── TEXT BLOCK ──

JUNOS Software Release [18.4R3-S4.2]
Good Evening spuluka,I will start by saying.....ugh....
Now that my moaning is out of the way, I can't say I've stayed up on all of the latest so this is news to me. We bought our licenses for dynamic vpn at the end of 2019 and it took me a LOT of trial and error to get that working. (To be fair by background is not in networking and I was learning JunOS at the same time I was trying to get this up and running).I did look at NCP at the time and while I was interested in the product, it was outside the scope of what I could take on at the time. If Juniper is pushing their own solution then I guess that should be the selected alternative since I would expect them to phase out third party applications over time in favor of their own products.I've reviewed the documentation and unfortunately it almost immediately addresses my initial concern. It is recommended that I don't keep the dynamic vpn configured when switching over to Juniper Secure Connect. This causes me a great deal of concern since I wholly don't expect to get the configuration working the first time over night and will need to make sure a VPN solution is operational at almost all times.That being said, I can reach out to my reseller to see what my options for licensing are, but I am more concerned about implementation.

───
── STORED DATA ──

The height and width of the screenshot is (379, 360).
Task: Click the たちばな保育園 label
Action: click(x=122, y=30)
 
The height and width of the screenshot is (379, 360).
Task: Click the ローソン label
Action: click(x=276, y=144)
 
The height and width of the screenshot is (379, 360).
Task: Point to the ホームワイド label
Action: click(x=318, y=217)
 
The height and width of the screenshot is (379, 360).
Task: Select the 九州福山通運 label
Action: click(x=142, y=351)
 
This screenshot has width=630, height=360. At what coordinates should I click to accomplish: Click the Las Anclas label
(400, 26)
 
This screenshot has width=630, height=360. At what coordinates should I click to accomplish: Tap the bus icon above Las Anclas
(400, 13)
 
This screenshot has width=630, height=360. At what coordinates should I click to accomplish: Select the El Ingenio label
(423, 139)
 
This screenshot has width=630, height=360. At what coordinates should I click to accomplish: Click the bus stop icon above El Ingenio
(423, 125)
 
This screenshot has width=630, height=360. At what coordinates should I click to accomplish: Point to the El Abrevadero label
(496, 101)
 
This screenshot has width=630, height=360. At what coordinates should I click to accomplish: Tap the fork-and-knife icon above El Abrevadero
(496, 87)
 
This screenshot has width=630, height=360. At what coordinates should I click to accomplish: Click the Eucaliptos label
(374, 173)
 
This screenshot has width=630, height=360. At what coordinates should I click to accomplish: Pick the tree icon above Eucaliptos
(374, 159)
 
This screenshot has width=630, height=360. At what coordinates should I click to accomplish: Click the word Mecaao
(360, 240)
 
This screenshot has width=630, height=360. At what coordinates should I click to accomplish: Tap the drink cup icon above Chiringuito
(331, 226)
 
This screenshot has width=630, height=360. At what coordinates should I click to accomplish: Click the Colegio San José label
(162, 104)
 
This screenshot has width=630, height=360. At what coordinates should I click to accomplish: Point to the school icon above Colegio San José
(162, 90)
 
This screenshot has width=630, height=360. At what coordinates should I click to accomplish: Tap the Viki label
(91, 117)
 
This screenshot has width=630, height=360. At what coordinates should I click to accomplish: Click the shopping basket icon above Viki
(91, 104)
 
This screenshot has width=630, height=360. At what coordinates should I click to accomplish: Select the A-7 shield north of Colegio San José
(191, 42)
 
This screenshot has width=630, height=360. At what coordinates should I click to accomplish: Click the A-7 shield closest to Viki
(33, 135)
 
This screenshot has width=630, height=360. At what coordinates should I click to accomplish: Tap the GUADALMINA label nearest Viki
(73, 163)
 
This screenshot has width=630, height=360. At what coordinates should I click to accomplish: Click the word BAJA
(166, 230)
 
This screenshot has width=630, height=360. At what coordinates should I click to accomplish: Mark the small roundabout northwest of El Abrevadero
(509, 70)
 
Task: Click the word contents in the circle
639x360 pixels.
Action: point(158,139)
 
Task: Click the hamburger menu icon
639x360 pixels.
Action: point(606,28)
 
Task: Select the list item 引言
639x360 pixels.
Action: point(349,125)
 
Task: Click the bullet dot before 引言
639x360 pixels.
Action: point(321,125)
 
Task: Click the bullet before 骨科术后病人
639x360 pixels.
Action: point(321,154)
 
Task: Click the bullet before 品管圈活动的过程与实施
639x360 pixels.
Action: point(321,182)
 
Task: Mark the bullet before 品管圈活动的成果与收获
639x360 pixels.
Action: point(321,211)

───

YOUR INSTRUCTIONS: Reproduce the entire forum post on replacing dynamic VPN with Juniper Secure Connect, word for word, from its header line to its final sentence. The lines above have no connection to the forum post on replacing dynamic VPN with Juniper Secure Connect.

OUTPUT BELOW:
JUNOS Software Release [18.4R3-S4.2]
Good Evening spuluka,I will start by saying.....ugh....
Now that my moaning is out of the way, I can't say I've stayed up on all of the latest so this is news to me. We bought our licenses for dynamic vpn at the end of 2019 and it took me a LOT of trial and error to get that working. (To be fair by background is not in networking and I was learning JunOS at the same time I was trying to get this up and running).I did look at NCP at the time and while I was interested in the product, it was outside the scope of what I could take on at the time. If Juniper is pushing their own solution then I guess that should be the selected alternative since I would expect them to phase out third party applications over time in favor of their own products.I've reviewed the documentation and unfortunately it almost immediately addresses my initial concern. It is recommended that I don't keep the dynamic vpn configured when switching over to Juniper Secure Connect. This causes me a great deal of concern since I wholly don't expect to get the configuration working the first time over night and will need to make sure a VPN solution is operational at almost all times.That being said, I can reach out to my reseller to see what my options for licensing are, but I am more concerned about implementation.